The Attack Vectors Nobody Tells You About: Hardening LLM Apps Against Prompt Injection

A few months ago I watched someone demo an internal AI assistant during a meeting that had already gone twenty minutes longer than planned. The assistant was impressive in the way modern AI demos often are. It could search internal documentation, summarize tickets, query databases, create tasks, and pull information from half a dozen connected systems. Every time a new capability appeared, somebody on the call nodded approvingly because another annoying piece of work had just disappeared.

Then somebody uploaded a document.

Nothing exploded. There were no warning messages or obvious failures. The assistant answered a few questions strangely, referenced information that seemed slightly out of place, and began responding with a confidence level that no longer matched reality. The issue ended up being minor, but the interesting part was how long it took anyone to understand where the behavior changed. Everyone looked at outputs first. The problem had entered much earlier.

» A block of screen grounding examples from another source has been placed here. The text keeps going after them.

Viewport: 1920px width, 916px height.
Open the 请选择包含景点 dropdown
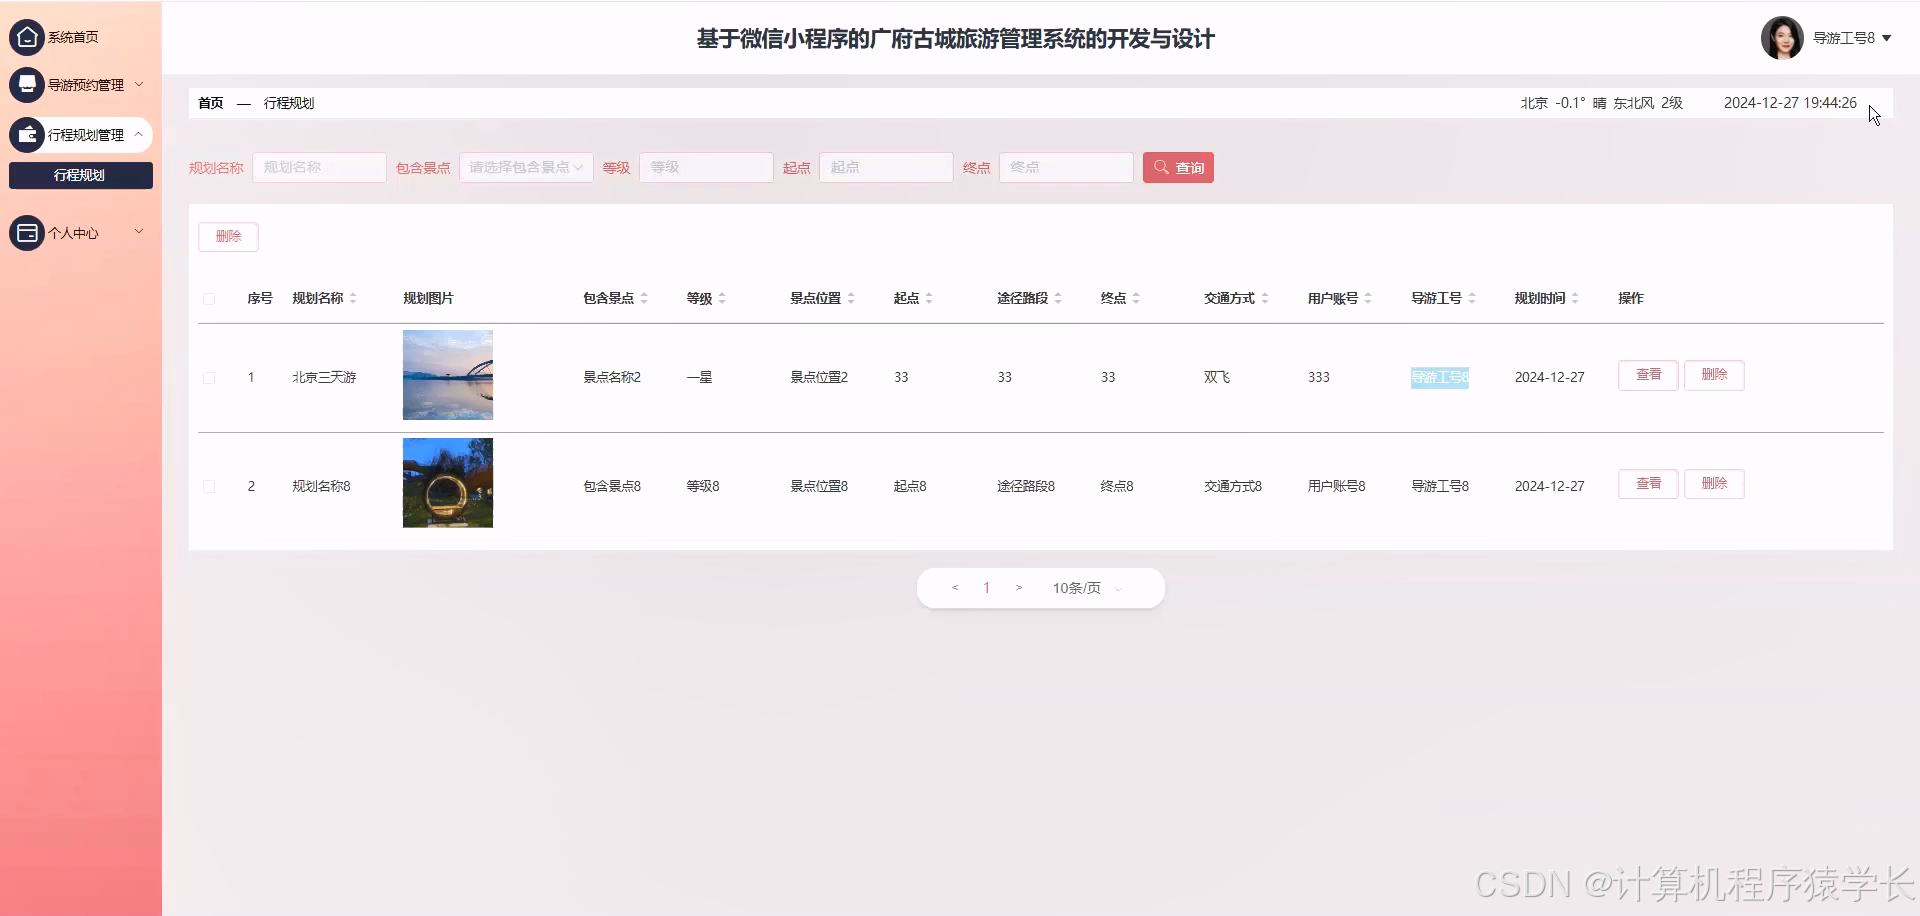pyautogui.click(x=525, y=167)
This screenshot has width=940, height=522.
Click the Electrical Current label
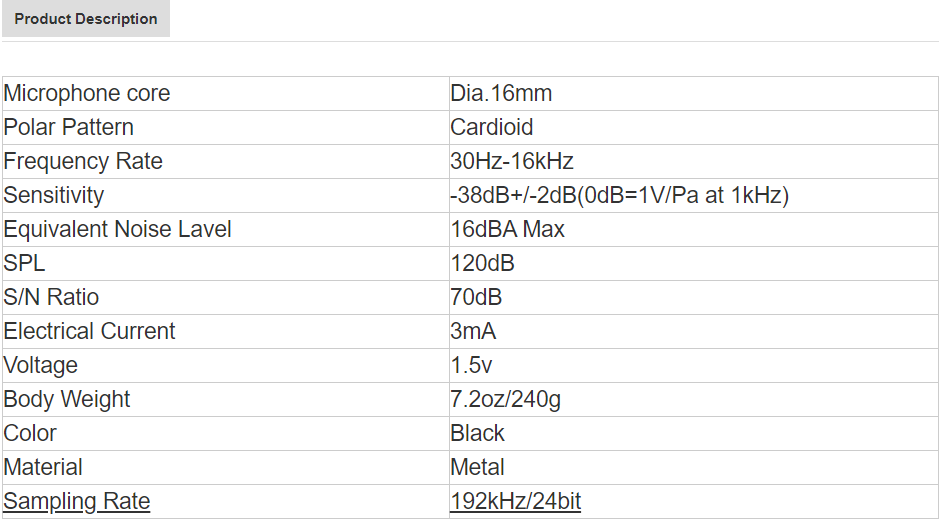click(89, 331)
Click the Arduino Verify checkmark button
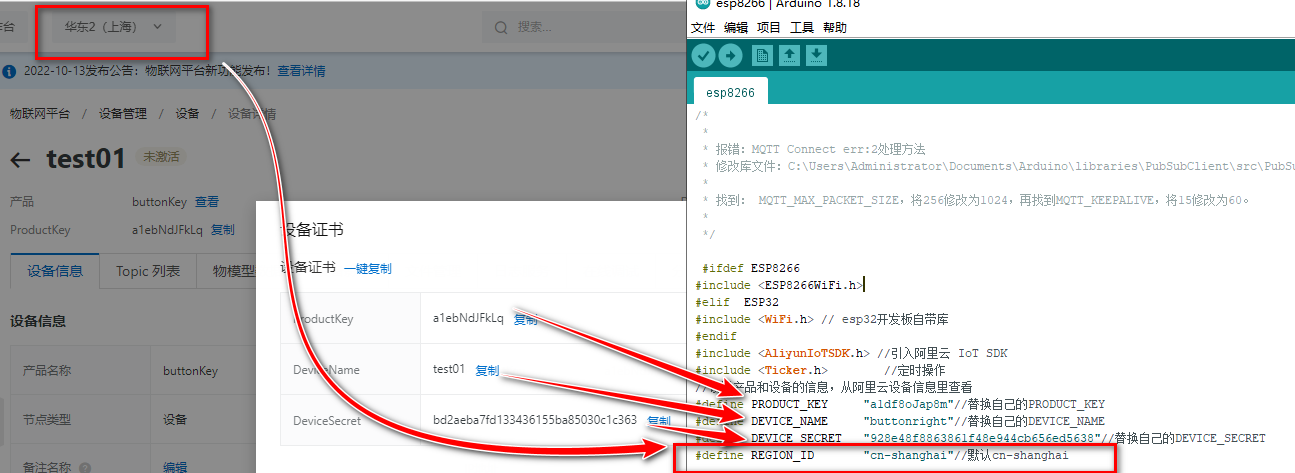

This is usually how prompt injection appears in production environments. Not as a dramatic compromise. More often as subtle behavioral drift that accumulates until trust starts eroding around the edges.

Security conversations around large language models still lean heavily toward theatrical examples because they are easy to demonstrate. Somebody pastes a jailbreak prompt into a chatbot. The model ignores instructions. Screenshots spread around social media for a week. These examples matter, but they create a misleading picture because modern LLM systems rarely operate as isolated chat windows anymore.